The average (arithmetic mean) of four packages is 15 pounds

[VJesus12]

The average (arithmetic mean) of four packages is 15 pounds. If the weight of the first package is x, and each package weighs twice as much as the previous package, which of the following CANNOT be the total weight, in pounds, of any combination of the packages?

A) 12
B) 24
C) 44
D) 46
E) 52

The OA is the option D.

How can I determine the weight of the packages? May anyone helps me? Please. I'd be thankful.

[Vincen]

Hello.

We have FOUR packages whose average is 15 pounds.

- "If the weight of the first package is x, and each package weighs twice as much as the previous package"

Let be x the weight of the first package, then the other packages are 2x, 4x and 8x of weight.

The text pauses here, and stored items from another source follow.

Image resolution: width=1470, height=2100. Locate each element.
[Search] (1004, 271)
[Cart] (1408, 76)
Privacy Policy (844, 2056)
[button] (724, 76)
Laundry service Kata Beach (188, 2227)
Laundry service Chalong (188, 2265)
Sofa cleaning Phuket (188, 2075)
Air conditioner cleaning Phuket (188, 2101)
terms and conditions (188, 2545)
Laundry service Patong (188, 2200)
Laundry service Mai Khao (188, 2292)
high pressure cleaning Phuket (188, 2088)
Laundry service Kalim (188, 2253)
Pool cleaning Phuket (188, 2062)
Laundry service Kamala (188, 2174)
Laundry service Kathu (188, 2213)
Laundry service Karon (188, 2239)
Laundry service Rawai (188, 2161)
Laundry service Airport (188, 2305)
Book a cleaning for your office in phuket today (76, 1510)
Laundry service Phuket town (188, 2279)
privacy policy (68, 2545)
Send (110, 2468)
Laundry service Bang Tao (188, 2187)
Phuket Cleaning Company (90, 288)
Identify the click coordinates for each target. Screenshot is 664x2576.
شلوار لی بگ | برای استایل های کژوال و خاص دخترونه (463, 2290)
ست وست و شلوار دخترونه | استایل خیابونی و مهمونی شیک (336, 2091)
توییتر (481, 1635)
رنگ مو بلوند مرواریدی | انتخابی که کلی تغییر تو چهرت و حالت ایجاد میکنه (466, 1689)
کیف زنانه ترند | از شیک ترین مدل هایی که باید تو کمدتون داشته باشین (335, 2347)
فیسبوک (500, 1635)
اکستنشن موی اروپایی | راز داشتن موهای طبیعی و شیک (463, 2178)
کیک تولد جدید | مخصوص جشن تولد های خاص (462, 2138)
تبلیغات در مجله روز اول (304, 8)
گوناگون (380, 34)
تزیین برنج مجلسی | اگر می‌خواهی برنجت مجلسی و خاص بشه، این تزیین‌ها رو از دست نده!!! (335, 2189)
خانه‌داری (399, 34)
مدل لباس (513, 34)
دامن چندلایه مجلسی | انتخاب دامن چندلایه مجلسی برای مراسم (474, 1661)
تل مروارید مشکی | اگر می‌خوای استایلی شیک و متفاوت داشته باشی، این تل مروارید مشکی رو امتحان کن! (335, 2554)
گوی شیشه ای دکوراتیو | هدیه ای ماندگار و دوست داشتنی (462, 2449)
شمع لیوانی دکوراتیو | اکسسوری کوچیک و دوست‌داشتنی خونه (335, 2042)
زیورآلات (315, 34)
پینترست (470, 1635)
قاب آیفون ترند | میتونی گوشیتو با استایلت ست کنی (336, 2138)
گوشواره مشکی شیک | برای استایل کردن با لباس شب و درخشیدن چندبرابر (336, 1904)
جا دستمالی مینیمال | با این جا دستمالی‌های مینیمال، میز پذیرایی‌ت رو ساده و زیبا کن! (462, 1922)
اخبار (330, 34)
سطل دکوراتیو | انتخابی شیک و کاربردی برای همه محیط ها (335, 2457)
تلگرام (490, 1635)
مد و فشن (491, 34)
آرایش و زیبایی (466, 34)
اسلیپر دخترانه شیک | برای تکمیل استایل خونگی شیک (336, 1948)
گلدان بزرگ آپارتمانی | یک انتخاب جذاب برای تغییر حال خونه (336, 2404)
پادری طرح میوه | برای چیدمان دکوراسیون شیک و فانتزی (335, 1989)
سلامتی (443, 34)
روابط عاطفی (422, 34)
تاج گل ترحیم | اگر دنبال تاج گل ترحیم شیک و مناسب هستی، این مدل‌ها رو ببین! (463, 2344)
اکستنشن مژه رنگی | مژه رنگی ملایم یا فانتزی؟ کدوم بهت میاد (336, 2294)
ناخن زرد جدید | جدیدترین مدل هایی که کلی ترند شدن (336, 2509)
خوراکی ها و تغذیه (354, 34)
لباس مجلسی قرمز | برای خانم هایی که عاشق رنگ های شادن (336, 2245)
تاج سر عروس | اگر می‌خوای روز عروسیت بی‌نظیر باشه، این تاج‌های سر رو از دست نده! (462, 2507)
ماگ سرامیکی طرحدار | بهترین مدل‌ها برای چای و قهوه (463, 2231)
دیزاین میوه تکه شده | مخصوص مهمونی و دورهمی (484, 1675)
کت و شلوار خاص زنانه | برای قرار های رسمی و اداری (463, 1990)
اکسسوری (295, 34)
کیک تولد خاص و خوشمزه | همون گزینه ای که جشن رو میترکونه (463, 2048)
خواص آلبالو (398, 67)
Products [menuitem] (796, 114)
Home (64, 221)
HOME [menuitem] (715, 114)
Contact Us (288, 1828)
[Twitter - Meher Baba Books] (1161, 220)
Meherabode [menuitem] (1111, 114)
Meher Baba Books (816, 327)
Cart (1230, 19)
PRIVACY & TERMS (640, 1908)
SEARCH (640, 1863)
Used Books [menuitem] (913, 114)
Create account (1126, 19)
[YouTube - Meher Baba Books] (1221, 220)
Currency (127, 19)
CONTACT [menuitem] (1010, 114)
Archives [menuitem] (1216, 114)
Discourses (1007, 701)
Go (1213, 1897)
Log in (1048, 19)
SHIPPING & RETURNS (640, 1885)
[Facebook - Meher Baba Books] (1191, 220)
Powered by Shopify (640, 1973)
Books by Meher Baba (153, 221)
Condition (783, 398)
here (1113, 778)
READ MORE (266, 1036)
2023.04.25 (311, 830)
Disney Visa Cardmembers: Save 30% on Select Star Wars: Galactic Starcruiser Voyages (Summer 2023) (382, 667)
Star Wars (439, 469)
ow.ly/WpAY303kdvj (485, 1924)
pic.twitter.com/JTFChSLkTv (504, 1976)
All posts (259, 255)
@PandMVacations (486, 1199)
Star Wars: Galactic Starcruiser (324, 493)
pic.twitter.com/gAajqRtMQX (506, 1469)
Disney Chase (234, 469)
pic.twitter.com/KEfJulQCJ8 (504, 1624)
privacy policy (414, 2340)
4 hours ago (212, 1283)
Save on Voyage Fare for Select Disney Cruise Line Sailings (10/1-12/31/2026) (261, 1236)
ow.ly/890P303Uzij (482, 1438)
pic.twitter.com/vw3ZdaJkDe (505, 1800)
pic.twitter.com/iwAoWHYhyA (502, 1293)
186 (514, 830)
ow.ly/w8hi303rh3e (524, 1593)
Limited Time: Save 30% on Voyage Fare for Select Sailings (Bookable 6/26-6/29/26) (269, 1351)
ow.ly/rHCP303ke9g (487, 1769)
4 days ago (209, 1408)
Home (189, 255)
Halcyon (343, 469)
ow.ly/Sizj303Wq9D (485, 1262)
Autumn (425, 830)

Therefore, we can set the equation $$\frac{x+2x+4x+8x}{4}=15$$ $$15x=60$$ $$x=4$$ Therefore, the weights of the four packages are: 4, 8, 16, and 32. The possible weight combinations are: $$4+8=12$$ $$8+16=24$$ $$4+8+32=44$$ $$4+16+32=52$$ The unique option that is not possible is [spoiler]D=46[/spoiler].

Therefore, this is the correct answer.

[Scott@TargetTestPrep]

The average (arithmetic mean) of four packages is 15 pounds. If the weight of the first package is x, and each package weighs twice as much as the previous package, which of the following CANNOT be the total weight, in pounds, of any combination of the packages?

A) 12
B) 24
C) 44
D) 46
E) 52

Using the average formula: average = sum/number, we we see that the total weight of all 4 packages is 60 pounds.

We can let the weights of the 4 packages be x, 2x, 4x, 8x; thus:

15x = 60

x = 4

So the total weight of any combination of the packages must be a multiple of 4, so 46 can't be that weight.

Answer: D